Подхватив идеи французских социологов о «культурной революции», Дж. Рифкин в своей работе «The Age of Access» [ «Эра доступа»] выдвинул понятие «культурный капитализм», в основе которого – предпринимательская инициатива, культура умений в условиях глобализации массовых коммуникаций. Она распространяется от товара или услуги к сервису, т. е. к обслуживанию этого товара. Потребителя и производителя объединяют такие отношения, которые становятся условием эффективности бизнеса. Но главное, предметом продажи становятся стиль и образ жизни. Об этом же пишет К. Тайлер в книге «In Praise of Commercial Culture» [ «Похвала коммерческой культуре»]. «Культурный капитализм» признается отличительной особенностью общества постмодернизма. Распространенность «классических» форм идентичности сменяется экспансией «культурного капитализма», сделавшего товаром различные культуры, исторические эпохи, стили жизни, образы событий, явлений, персонажей, а также пропаганду, рекламу, образование, массовую культуру и массовые акции. Культура превращается в продукт массового потребления.

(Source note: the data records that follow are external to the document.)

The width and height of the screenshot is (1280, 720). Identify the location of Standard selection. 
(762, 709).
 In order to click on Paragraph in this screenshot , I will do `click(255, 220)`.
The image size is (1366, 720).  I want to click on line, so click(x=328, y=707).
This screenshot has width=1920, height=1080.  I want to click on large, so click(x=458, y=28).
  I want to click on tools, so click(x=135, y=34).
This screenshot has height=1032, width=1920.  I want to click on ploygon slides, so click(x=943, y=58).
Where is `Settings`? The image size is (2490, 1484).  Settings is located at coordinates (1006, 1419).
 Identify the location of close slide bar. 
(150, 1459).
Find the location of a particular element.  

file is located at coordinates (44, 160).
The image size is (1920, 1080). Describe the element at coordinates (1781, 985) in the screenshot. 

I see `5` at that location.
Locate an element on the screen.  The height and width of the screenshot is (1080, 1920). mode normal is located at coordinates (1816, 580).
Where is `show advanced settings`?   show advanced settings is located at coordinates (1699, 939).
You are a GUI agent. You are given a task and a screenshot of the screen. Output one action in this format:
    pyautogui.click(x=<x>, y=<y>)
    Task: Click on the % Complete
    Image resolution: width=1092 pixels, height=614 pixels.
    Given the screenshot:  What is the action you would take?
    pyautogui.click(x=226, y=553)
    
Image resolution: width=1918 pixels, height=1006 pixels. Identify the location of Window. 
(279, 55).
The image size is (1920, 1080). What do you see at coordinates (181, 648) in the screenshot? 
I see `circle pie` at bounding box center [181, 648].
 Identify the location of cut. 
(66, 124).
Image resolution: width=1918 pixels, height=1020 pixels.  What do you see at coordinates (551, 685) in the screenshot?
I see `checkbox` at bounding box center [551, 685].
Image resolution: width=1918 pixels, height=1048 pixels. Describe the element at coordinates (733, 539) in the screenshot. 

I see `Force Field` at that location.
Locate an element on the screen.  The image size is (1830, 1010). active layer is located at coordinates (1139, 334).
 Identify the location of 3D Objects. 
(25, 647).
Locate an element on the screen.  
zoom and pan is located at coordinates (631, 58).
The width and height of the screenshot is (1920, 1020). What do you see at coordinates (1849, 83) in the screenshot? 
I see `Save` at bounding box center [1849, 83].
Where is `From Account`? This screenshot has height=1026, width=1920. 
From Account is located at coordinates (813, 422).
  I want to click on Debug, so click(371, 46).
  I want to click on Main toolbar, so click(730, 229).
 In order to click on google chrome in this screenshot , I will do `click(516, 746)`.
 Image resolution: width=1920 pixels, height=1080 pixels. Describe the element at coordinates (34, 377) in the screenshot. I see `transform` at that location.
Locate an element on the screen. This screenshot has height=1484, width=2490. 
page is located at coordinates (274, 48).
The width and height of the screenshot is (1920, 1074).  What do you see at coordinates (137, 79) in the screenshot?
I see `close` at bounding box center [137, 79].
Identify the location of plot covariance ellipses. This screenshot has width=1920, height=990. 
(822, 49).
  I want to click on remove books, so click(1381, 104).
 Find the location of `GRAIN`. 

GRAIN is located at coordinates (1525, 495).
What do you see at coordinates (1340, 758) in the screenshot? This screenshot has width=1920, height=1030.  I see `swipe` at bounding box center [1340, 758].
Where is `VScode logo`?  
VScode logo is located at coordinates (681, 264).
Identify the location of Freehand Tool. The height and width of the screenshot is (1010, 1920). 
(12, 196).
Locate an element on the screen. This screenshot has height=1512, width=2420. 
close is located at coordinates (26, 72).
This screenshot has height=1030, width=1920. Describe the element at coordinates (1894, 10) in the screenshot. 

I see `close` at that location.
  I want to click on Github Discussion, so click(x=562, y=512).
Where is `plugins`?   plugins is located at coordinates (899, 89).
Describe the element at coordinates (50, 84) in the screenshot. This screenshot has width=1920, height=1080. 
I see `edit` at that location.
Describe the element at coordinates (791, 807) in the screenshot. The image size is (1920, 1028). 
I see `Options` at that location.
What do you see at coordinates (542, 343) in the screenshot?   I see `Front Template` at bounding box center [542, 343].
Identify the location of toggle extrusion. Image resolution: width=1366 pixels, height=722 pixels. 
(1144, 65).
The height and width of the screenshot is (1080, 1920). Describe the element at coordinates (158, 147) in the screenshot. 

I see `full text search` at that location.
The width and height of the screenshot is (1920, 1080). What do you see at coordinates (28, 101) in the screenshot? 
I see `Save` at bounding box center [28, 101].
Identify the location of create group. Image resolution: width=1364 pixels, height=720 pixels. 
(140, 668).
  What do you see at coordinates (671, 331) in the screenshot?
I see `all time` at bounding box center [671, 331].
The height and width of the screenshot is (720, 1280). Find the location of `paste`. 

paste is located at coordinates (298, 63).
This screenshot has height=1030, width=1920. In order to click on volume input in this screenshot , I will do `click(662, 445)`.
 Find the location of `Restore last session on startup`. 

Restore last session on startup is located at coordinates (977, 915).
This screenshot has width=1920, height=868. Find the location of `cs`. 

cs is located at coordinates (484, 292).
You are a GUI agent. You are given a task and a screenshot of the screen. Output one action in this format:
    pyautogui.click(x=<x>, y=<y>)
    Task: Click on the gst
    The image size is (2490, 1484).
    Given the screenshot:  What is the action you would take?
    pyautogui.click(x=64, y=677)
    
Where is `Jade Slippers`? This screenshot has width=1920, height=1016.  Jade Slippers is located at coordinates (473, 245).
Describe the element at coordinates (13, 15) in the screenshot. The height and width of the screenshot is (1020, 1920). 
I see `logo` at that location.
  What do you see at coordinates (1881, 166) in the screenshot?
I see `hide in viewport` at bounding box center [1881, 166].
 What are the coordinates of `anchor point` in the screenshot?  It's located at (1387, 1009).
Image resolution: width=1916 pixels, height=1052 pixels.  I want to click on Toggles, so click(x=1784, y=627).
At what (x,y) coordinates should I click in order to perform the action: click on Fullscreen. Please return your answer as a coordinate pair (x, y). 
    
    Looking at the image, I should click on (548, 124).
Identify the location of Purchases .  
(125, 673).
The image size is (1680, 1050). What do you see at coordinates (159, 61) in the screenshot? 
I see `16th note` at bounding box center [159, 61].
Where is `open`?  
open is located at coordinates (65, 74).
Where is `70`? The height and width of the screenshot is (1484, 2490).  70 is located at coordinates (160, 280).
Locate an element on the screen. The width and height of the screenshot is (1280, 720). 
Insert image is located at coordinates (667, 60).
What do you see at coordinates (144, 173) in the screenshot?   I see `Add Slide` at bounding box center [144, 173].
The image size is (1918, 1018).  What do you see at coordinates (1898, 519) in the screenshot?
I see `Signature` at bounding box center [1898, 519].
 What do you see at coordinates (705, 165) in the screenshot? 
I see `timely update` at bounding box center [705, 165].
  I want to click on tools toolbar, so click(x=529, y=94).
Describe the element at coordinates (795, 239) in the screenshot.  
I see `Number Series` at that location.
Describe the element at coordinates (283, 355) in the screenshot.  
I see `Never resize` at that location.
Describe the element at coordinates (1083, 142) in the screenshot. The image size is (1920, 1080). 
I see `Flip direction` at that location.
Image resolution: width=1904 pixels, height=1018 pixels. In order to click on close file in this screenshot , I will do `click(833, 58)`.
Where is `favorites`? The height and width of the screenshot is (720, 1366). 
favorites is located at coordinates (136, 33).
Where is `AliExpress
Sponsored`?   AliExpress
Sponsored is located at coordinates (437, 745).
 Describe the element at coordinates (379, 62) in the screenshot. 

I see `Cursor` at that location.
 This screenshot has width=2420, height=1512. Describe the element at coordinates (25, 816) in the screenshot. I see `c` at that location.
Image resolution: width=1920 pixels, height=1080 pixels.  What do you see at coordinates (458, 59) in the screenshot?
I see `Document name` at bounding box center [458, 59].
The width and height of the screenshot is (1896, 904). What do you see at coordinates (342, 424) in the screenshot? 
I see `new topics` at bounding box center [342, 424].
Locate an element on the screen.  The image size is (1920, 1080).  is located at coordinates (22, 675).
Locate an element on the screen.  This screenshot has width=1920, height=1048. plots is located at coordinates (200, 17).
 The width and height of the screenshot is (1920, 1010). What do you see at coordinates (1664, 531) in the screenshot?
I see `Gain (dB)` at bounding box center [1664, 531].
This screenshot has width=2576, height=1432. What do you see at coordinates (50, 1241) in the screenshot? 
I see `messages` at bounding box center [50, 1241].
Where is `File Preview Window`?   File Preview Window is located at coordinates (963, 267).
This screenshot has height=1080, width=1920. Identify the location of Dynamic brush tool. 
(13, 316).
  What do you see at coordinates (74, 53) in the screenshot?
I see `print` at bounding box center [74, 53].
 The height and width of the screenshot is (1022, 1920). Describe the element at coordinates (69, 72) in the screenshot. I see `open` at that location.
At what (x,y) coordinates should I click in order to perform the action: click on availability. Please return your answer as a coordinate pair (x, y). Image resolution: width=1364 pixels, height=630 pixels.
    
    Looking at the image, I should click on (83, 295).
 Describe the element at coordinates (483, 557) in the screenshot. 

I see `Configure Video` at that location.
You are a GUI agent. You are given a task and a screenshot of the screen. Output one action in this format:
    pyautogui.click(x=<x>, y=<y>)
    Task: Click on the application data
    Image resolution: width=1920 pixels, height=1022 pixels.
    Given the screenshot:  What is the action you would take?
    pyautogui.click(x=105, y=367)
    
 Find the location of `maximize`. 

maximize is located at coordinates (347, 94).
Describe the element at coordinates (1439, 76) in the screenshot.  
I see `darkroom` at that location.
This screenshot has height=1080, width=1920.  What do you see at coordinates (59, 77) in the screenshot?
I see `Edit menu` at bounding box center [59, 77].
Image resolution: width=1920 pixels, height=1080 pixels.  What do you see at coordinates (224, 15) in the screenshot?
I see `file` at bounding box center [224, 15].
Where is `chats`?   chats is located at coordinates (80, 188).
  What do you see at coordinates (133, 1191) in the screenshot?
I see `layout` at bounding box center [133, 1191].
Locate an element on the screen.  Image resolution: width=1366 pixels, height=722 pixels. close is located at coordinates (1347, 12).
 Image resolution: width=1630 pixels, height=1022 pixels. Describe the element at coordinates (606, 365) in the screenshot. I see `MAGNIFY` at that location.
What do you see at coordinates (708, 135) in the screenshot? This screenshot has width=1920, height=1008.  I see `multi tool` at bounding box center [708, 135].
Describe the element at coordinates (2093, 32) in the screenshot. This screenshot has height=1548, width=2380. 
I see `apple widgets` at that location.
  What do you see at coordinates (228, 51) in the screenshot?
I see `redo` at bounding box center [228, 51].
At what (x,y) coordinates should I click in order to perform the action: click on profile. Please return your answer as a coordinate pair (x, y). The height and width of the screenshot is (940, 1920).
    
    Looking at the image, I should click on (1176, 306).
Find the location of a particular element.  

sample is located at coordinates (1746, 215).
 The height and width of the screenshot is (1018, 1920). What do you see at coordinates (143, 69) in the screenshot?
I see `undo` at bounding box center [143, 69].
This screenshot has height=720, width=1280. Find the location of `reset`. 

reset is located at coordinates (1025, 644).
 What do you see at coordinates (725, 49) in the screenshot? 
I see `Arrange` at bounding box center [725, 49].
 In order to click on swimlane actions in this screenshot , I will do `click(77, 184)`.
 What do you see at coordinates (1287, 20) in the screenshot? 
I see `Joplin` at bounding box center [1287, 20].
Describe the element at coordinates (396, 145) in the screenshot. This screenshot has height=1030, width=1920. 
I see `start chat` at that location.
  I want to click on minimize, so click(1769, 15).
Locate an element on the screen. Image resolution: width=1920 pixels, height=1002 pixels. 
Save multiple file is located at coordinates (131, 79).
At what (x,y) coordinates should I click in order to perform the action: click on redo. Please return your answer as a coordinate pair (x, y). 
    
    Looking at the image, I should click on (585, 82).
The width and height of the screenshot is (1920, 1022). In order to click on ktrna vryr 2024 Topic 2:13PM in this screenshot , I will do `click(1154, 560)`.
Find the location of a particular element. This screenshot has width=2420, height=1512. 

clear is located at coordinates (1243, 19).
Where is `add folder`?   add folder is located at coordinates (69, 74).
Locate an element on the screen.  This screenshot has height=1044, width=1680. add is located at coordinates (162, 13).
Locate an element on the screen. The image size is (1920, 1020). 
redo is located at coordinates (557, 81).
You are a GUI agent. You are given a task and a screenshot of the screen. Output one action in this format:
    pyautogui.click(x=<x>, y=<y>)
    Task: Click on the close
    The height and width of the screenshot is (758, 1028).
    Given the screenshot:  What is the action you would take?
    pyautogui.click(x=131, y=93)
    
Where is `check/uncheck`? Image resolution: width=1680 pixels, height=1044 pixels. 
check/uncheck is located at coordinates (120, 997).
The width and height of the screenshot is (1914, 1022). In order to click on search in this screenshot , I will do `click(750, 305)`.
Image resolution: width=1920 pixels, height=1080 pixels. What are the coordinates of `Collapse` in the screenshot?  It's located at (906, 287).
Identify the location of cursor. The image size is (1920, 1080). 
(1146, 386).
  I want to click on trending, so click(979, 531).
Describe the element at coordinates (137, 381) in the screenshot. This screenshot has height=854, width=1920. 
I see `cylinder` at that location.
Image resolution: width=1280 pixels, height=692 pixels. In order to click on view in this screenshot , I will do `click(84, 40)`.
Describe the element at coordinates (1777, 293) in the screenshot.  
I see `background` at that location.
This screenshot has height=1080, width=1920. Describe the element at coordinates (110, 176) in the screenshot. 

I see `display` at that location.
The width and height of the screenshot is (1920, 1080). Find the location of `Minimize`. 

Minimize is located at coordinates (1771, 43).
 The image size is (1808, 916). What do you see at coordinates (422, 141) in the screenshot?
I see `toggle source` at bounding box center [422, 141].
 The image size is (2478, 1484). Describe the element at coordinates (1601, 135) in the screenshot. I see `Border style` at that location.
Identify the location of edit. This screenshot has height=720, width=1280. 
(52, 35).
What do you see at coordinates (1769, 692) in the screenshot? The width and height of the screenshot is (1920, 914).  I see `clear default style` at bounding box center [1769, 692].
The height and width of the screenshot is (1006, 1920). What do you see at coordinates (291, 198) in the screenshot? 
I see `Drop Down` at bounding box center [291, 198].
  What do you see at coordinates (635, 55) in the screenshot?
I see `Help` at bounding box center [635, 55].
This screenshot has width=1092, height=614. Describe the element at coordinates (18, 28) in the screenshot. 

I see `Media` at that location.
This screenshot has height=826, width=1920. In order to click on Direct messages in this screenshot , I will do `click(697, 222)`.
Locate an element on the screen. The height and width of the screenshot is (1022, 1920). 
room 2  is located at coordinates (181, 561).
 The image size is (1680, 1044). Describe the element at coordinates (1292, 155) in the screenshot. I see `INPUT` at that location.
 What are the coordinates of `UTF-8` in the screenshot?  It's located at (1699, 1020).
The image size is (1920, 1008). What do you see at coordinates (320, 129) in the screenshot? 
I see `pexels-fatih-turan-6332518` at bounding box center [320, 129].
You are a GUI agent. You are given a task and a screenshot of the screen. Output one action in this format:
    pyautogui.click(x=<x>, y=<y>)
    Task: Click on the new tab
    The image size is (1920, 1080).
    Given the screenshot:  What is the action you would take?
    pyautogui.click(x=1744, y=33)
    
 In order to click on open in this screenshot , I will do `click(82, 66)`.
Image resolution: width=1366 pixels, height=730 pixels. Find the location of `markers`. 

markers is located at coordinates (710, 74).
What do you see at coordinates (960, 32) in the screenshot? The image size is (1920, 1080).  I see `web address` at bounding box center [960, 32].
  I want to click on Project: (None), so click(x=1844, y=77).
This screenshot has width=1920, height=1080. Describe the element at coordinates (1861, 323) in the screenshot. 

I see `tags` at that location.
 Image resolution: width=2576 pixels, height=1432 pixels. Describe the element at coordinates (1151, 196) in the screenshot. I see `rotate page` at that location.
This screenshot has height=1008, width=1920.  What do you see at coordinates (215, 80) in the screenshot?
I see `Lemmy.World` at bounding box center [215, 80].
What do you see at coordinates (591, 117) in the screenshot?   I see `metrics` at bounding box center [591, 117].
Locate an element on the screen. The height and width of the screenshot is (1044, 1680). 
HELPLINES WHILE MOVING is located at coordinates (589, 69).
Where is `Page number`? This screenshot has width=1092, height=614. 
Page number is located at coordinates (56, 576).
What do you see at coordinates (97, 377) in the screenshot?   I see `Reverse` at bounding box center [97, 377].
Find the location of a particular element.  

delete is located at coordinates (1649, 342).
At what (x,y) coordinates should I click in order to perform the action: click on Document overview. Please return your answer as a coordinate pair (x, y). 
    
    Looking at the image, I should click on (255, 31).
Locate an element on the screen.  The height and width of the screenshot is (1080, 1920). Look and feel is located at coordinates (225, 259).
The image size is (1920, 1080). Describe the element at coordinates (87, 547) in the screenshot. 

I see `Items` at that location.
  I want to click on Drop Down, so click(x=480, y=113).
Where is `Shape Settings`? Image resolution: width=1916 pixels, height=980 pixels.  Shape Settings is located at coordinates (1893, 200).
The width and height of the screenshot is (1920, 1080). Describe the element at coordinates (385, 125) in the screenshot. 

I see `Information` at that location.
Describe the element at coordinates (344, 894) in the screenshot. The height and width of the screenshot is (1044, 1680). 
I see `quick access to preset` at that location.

С этим не захотели смириться последователи франкфуртской школы. По их мнению, трансформация культуры в продукт массового потребления означает потерю повода для критики, потерю способности критического суждения. Поэтому культура как продукт потребления ими отвергается, как и функция массовых коммуникаций, именуемая массовизацией. Но отвергаемое явление продолжает жить и трансформироваться под влиянием создателей новой культурной среды, которые ориентируются на наличие такого важного ресурса, как свободное время человека.